╭─ ENTRIES SUPPLIED

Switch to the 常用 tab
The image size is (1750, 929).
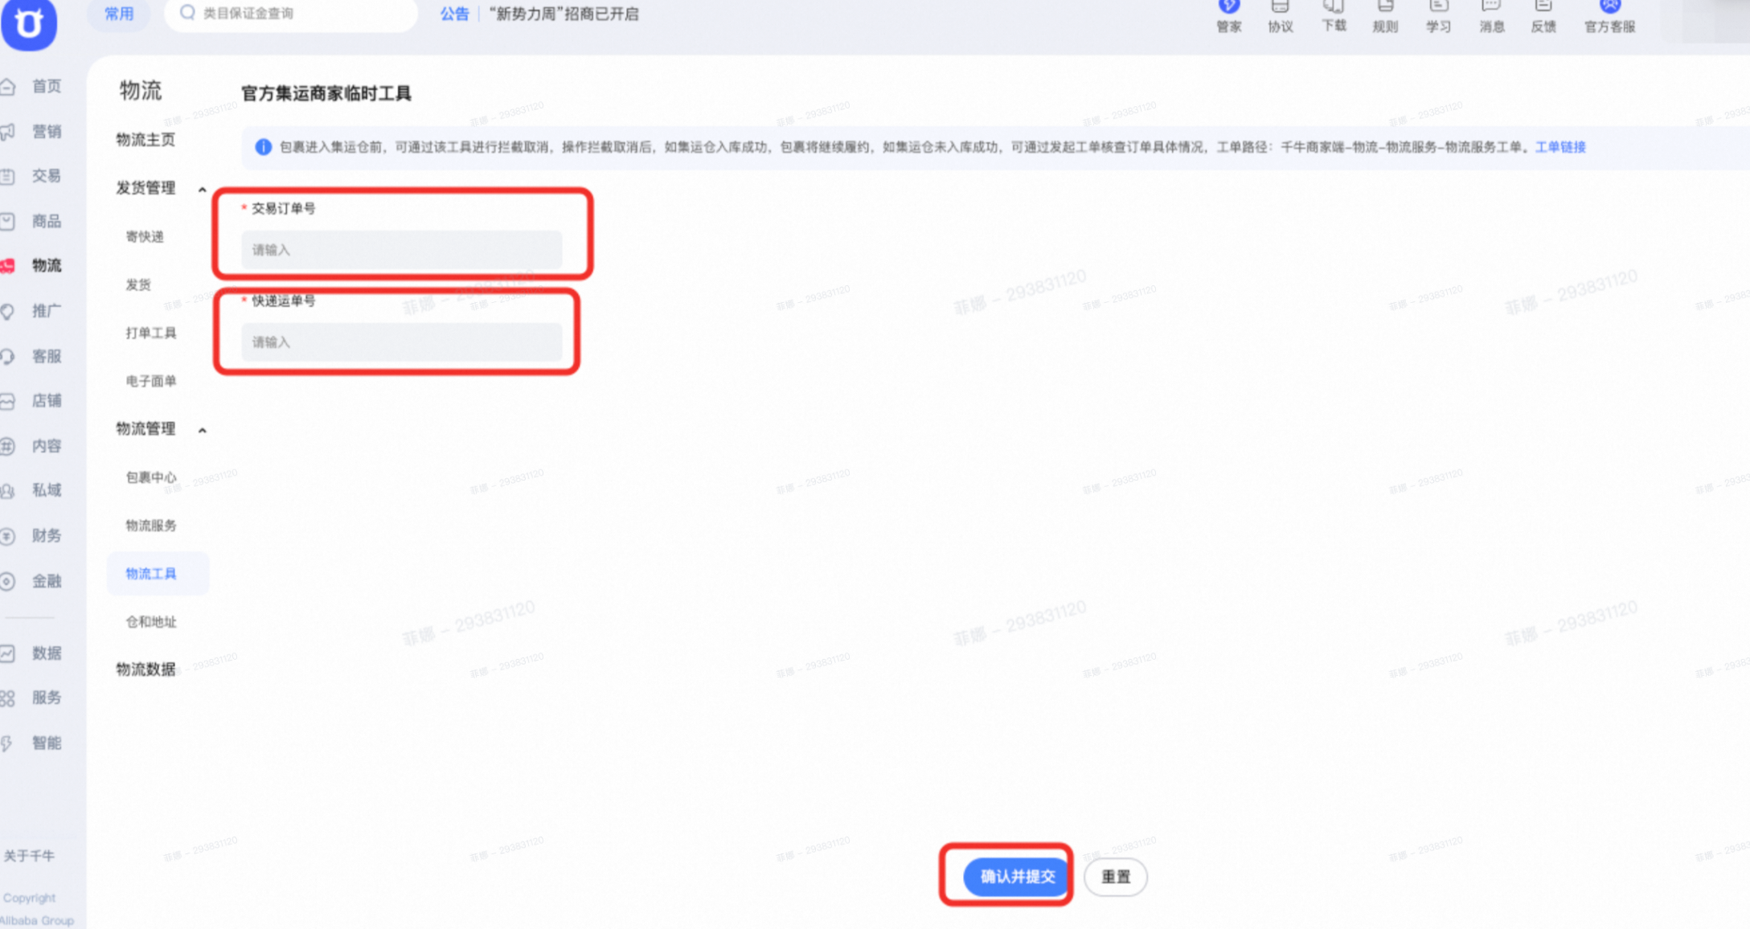119,14
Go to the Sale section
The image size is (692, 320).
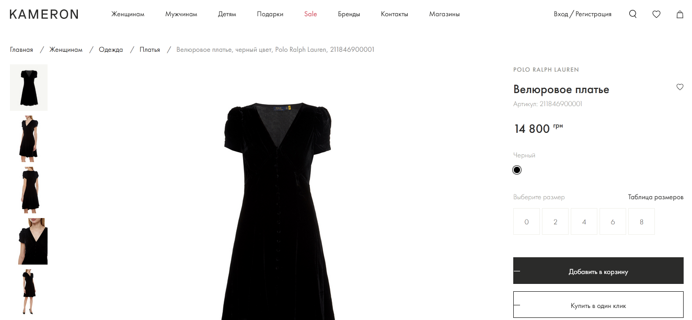click(310, 14)
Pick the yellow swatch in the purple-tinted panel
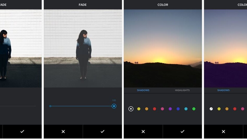The height and width of the screenshot is (139, 247). click(219, 109)
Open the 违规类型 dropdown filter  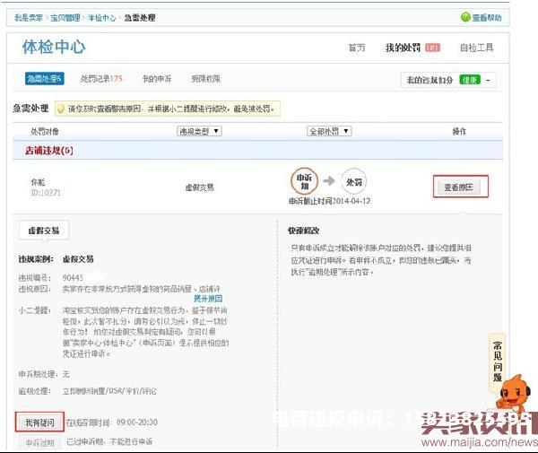(199, 131)
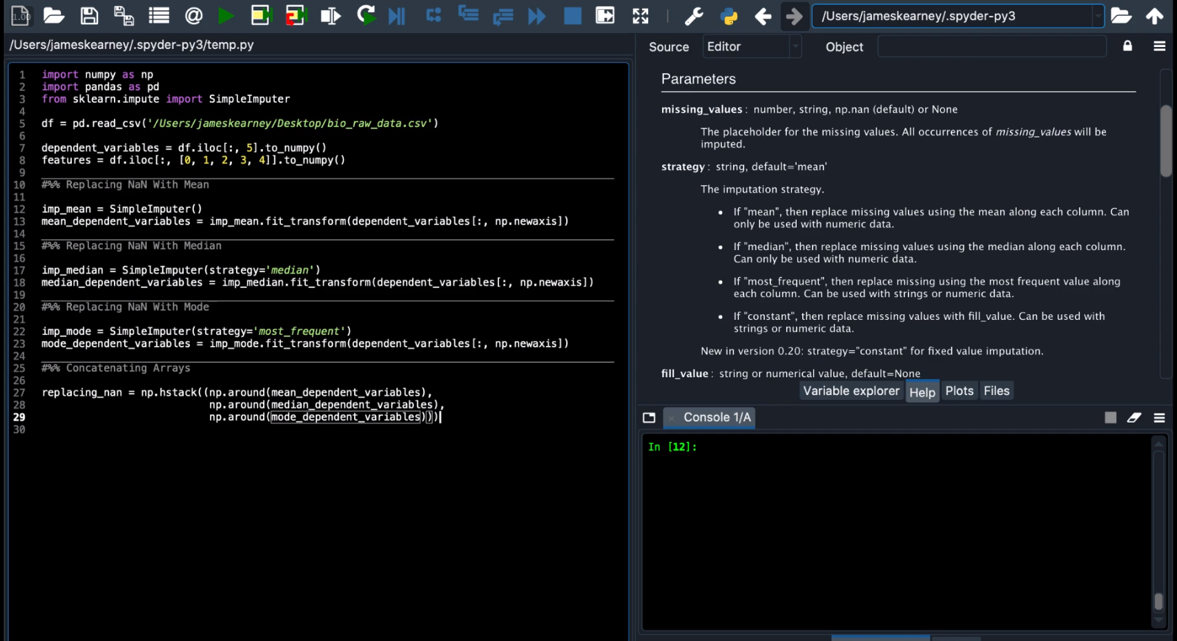Clear console with the eraser icon
This screenshot has width=1177, height=641.
[1134, 417]
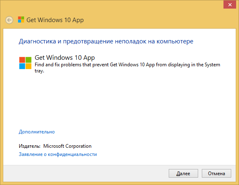Image resolution: width=239 pixels, height=185 pixels.
Task: Click the Get Windows 10 App window title
Action: [x=55, y=20]
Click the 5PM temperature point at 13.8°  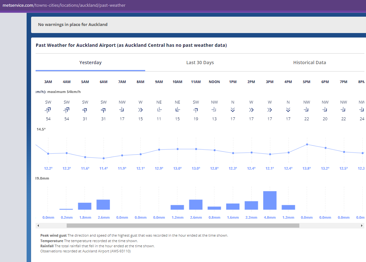307,144
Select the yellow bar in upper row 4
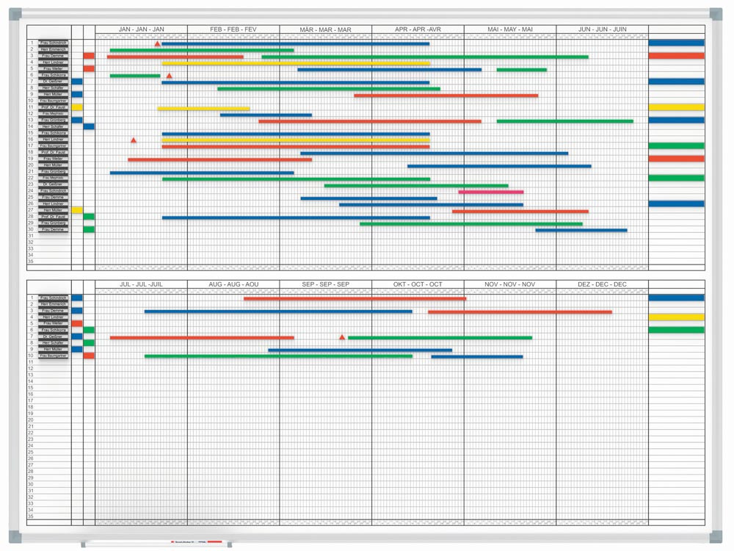This screenshot has height=551, width=734. coord(296,63)
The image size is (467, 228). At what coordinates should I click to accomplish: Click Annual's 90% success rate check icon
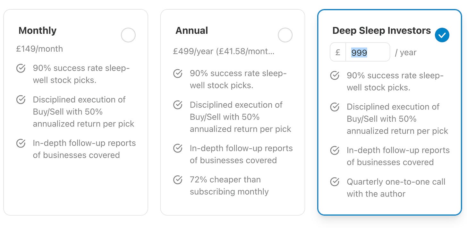coord(178,74)
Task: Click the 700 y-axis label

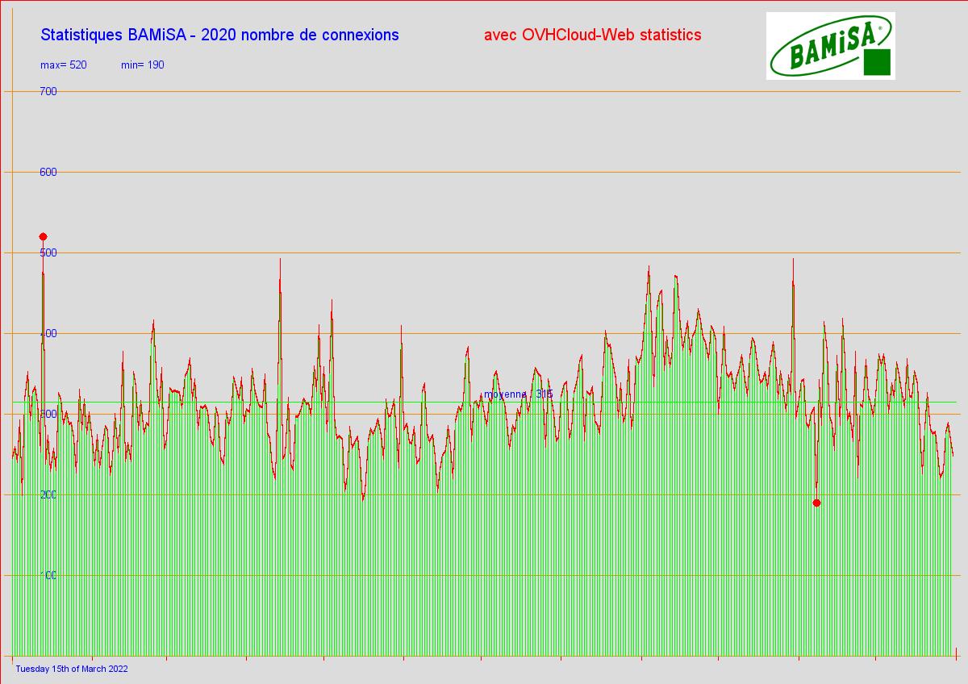Action: tap(48, 91)
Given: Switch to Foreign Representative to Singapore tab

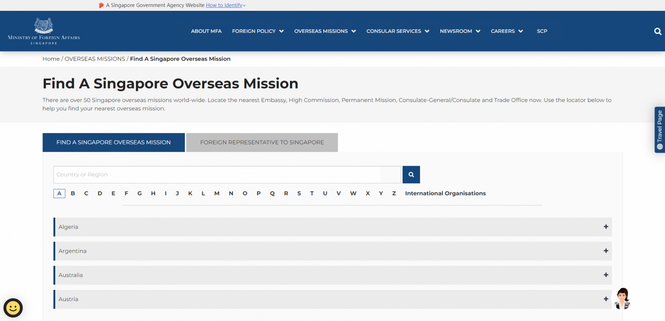Looking at the screenshot, I should tap(262, 142).
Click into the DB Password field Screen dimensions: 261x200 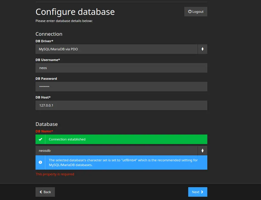(x=121, y=87)
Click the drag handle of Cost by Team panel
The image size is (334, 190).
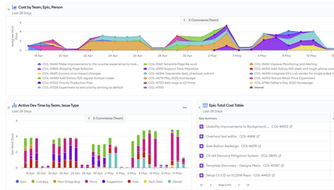tap(8, 10)
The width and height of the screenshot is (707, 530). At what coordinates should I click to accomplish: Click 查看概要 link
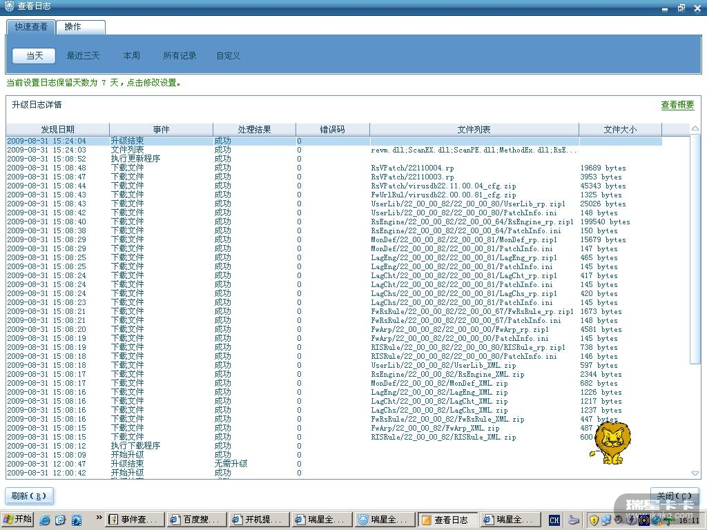click(x=677, y=105)
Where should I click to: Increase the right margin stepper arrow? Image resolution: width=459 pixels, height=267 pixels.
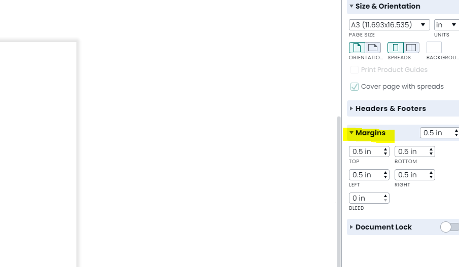click(431, 173)
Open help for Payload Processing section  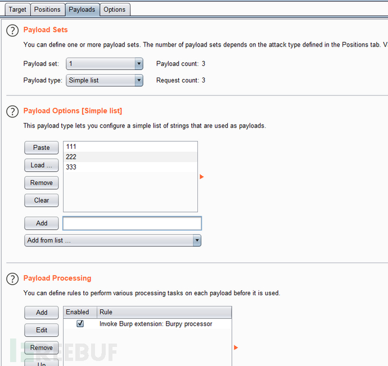pos(12,279)
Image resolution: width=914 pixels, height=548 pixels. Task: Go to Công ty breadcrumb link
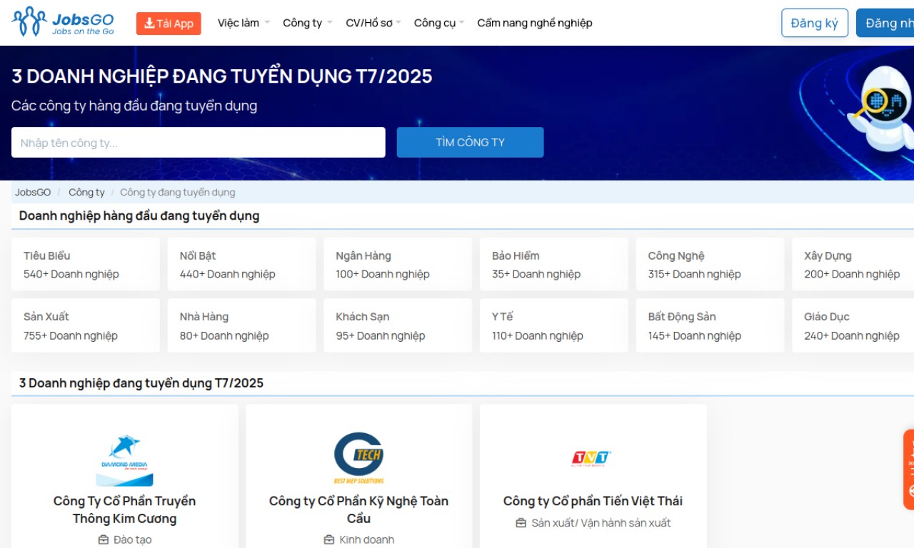86,192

╰─

→ **EXERCISE OBJECTIVE**:
Reproduce exactly, with every picture left out, the lines from the one that contains "Image resolution: width=914" to the final line of the records above.

→ **RESULT OF THIS EXERCISE**:
Image resolution: width=914 pixels, height=548 pixels. Task: Go to Công ty breadcrumb link
86,192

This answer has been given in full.